Our findings and those of the prior studies demonstrate an associative rather than causative effect between cognitive decline and EEG/ERP signatures. As such, these significant differences do not necessarily rule out the possibility of indirect effects due to mediating and/or moderating variables. One such indirect effect could be mental fatigue [64], which has been reported to be higher in individuals with MCI and subjective cognitive decline [65,66]. Analysis of such effects is outside the scope of this paper and requires a different study design with assessment and analysis of fatigue as a covariate.

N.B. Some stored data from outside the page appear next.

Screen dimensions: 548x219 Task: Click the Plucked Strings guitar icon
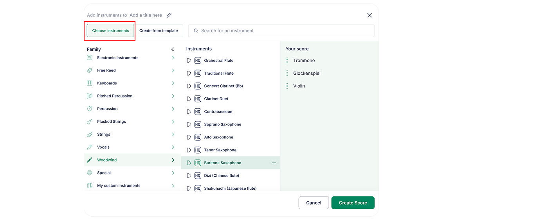[x=90, y=122]
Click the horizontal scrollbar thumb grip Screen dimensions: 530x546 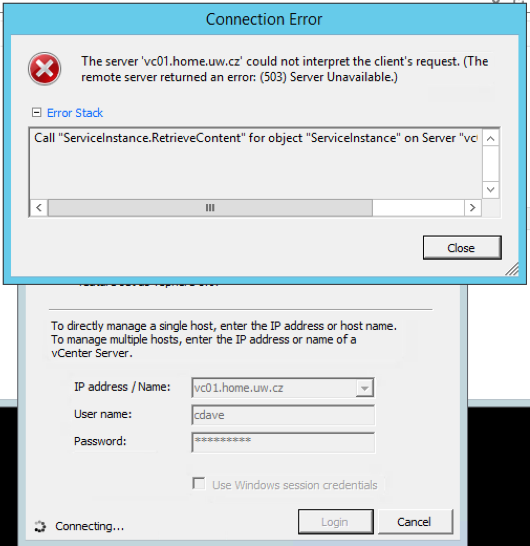210,208
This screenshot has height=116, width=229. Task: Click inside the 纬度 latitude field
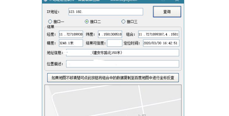[x=110, y=34]
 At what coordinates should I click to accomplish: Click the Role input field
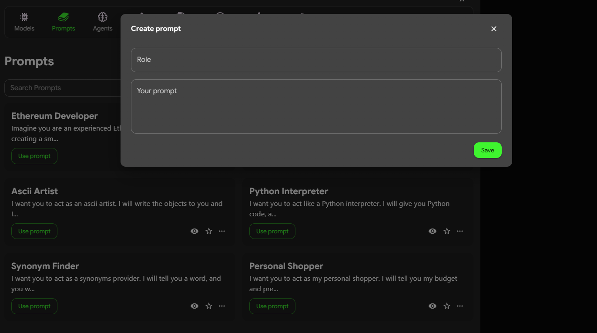pos(316,60)
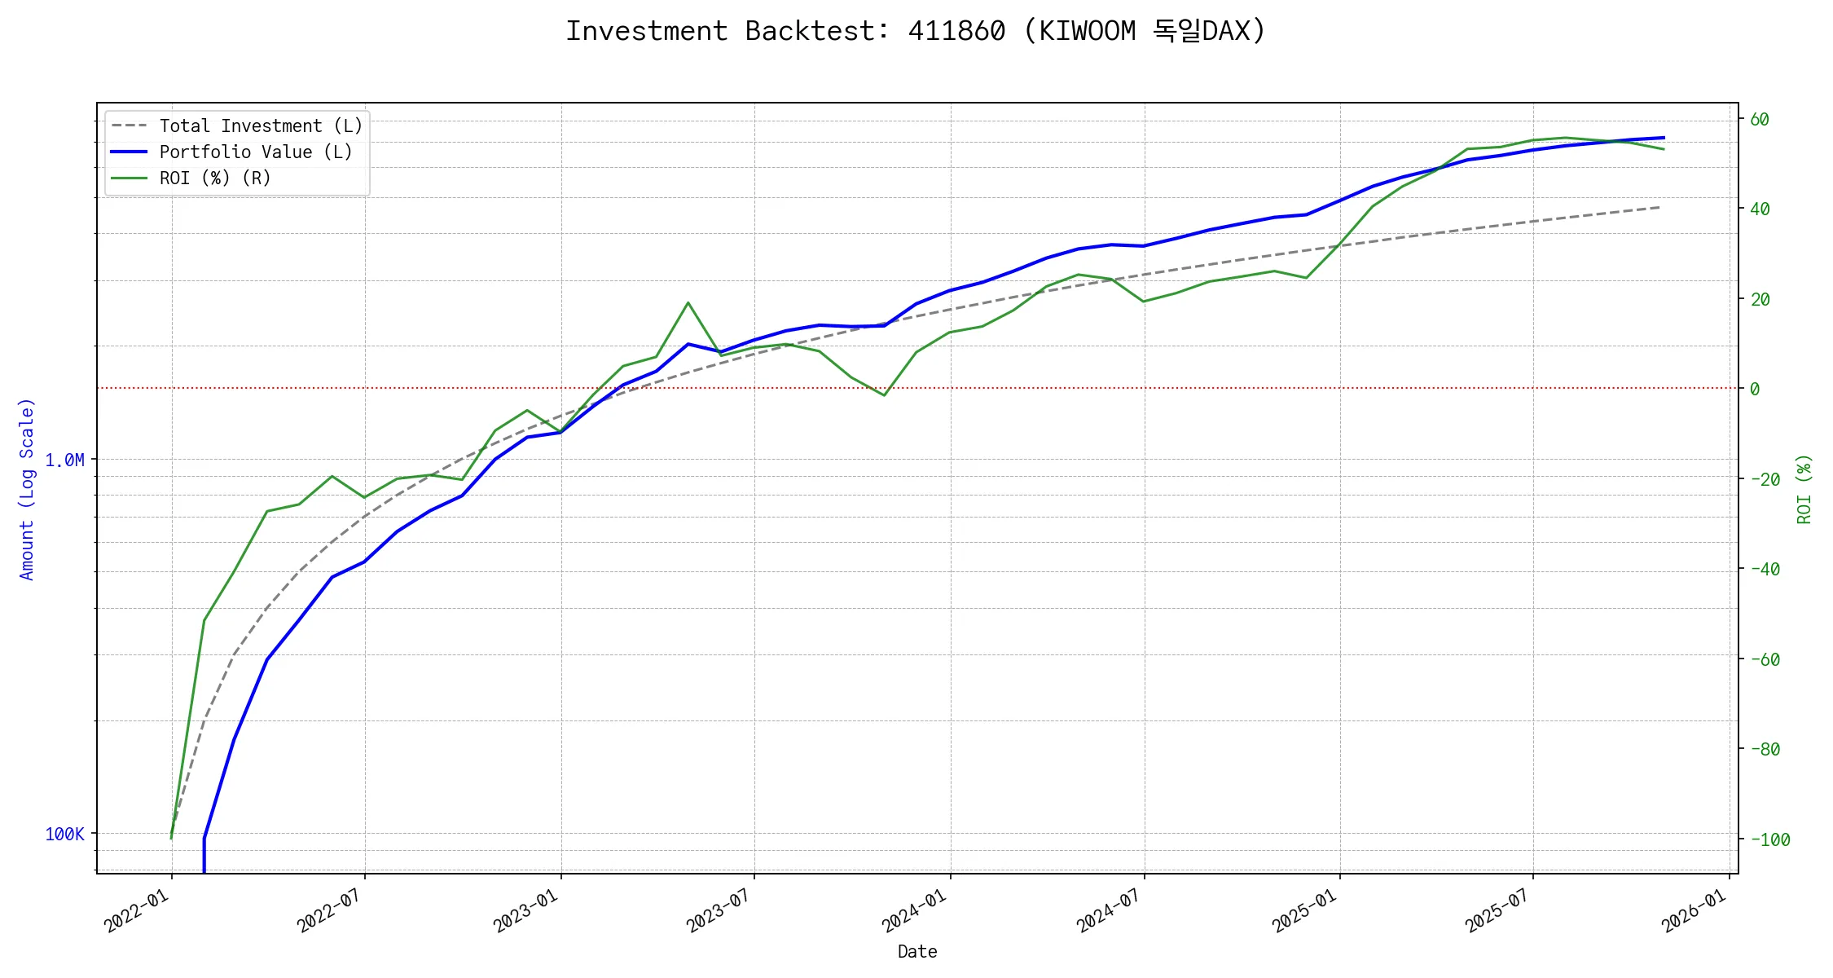Click the 2022-01 x-axis tick label

tap(137, 910)
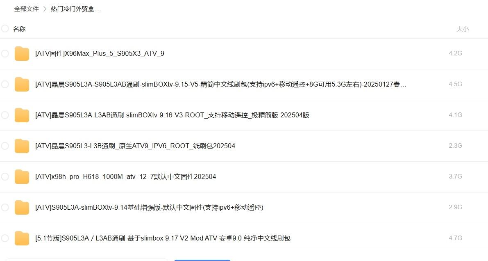The width and height of the screenshot is (488, 261).
Task: Select the x98h_pro_H618 row checkbox
Action: coord(5,177)
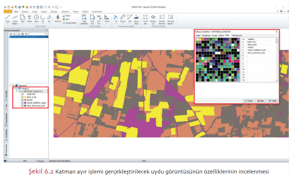Click the Tamam button

coord(248,100)
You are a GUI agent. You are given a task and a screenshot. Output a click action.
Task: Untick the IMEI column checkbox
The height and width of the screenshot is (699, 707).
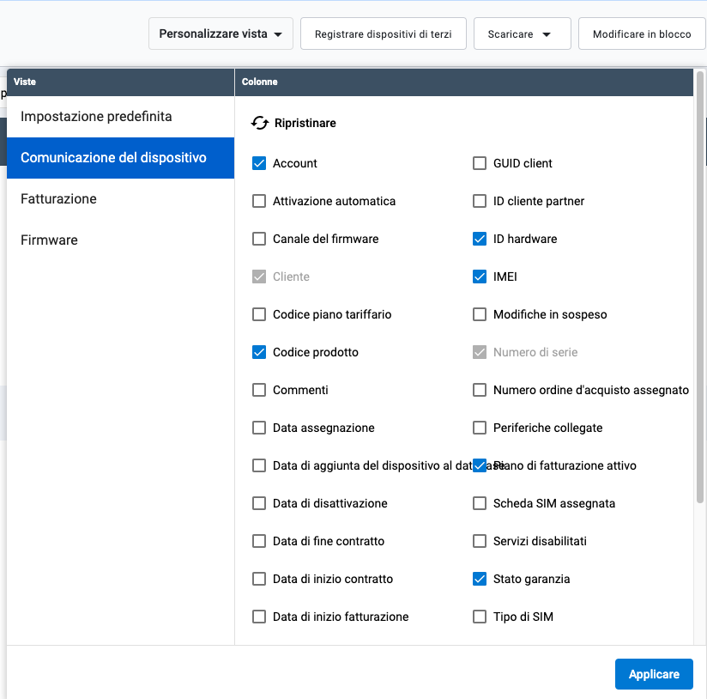480,277
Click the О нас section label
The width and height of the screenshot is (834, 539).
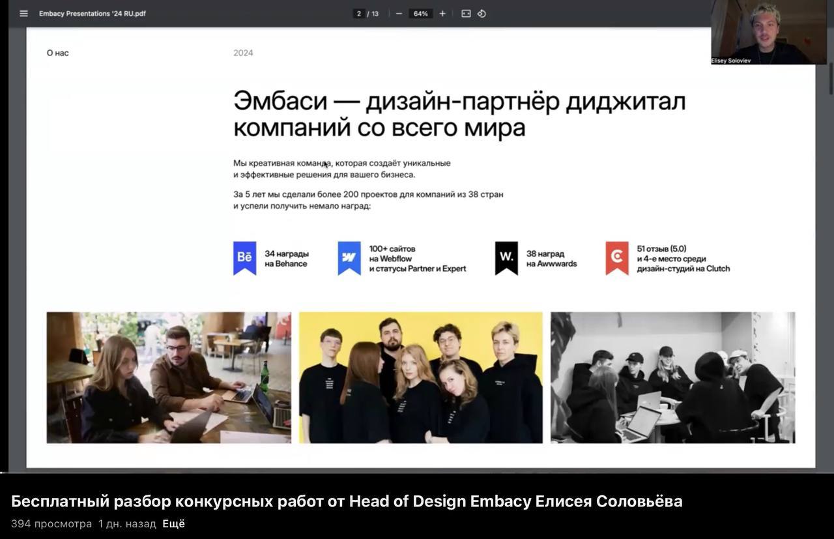click(57, 53)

The second aim of this study was to assess the potential of MCIsc as a severity and prognostic biomarker for individuals with MCI. We hypothesized that greater severity of cognitive decline would imply a higher MCIsc and improved discrimination. Longitudinal testing and MMSE scores served as our disease severity measures. MCIsc showed a very high test-retest reliability. In grouped analyses of all participants (MCI and HC combined), MCIsc significantly correlated with MMSE scores. Additionally, changes in MCIsc significantly correlated with changes in MMSE, and MCIsc at baseline significantly correlated with subsequent changes in MMSE from baseline to follow-up. However, within the MCI group alone, similar but non-significant correlations were seen, possibly due to lack of MMSE diagnostic sensitivity for cognitive disorders [67]. Overall, while agreement between novel biomarkers of cognition and MMSE score is expected at both ends of the spectrum (severe cognitive decline versus completely healthy), using MMSE as ground truth for validating novel measures is not practically feasible due to the lack of adequate sensitivity and precision.

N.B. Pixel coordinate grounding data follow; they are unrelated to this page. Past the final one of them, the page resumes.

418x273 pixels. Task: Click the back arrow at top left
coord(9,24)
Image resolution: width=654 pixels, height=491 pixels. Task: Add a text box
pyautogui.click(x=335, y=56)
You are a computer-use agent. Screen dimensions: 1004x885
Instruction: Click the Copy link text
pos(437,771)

We evaluated the performance of the MCI classifier by comparing the classification scores against clinical diagnosis on a testing data set. However, MCI is both pathologically and clinically heterogeneous, and a mismatch between the clinical diagnosis and the machine learning classification could be due to either modeling error or uncertainty and heterogeneity of MCI diagnosis. A false positive for an otherwise healthy individual could indicate subclinical neurophysiological deficits with increased risk factor for future decline while a false negative for an individual already diagnosed with MCI could indicate the lack of underlying pathology and a favorable prognosis. One of the limitations of the present work is that participants were diagnosed and stratified based on neuropsychological testing, without confirmed evidence of Alzheimer’s pathology via diagnostic biomarkers. Not all individuals with MCI may have AD pathology, and only some progress to dementia [68,69]. For example, in a recent study of 331 participants with MCI [70], over half of the participants reverted to normal at 6 year follow-up, with some re-transitioning back to MCI at 12-year follow-up. In our study which had only 1 year between visits, 56% of those who were classified MCI by MCIsc exhibited decline in MMSE after 1-year, supporting the potential of MCIsc as a prognostic biomarker.

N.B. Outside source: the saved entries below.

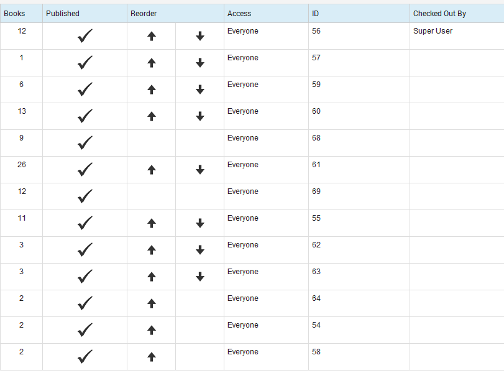504x373 pixels.
Task: Unpublish the row with ID 68
Action: (x=85, y=142)
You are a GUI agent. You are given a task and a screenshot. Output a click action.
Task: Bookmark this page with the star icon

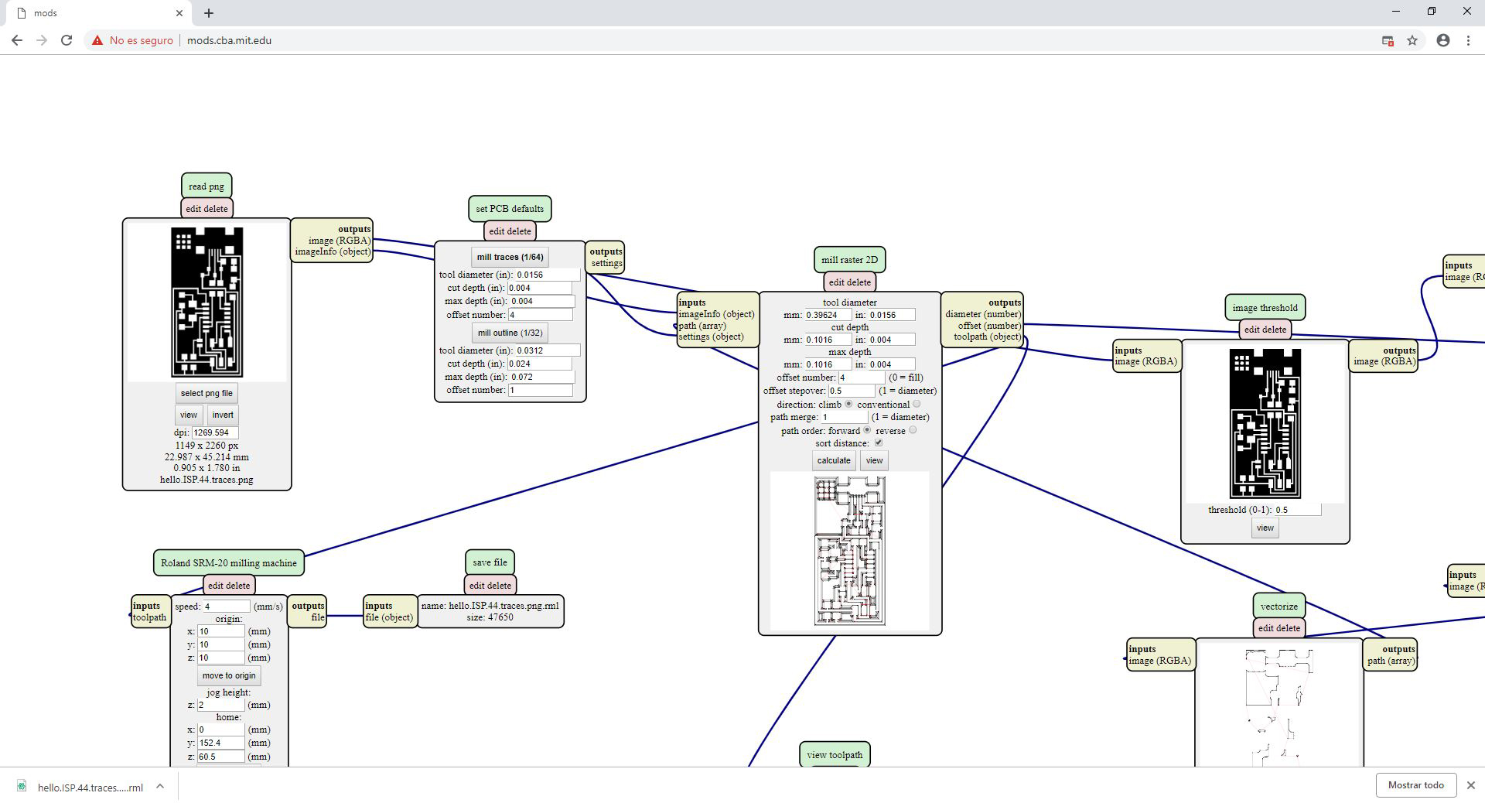[1412, 40]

In the present work, MCIsc is based on an operating point of the classifier that maximized accuracy in predicting MCI status and has higher sensitivity than specificity. In various clinical and research settings and applications, different tradeoffs between sensitivity and specificity may be desirable. For example, in clinical trials recruiting patients at early stages of MCI due to AD, MCIsc could be used as a cost-effective screening tool, at an operating point that provides higher specificity, or otherwise an optimized tradeoff between sensitivity and specificity. In clinical practice, a combination of MCIsc scores with clinical factors could inform physicians and their patients regarding the need for further clinical evaluation.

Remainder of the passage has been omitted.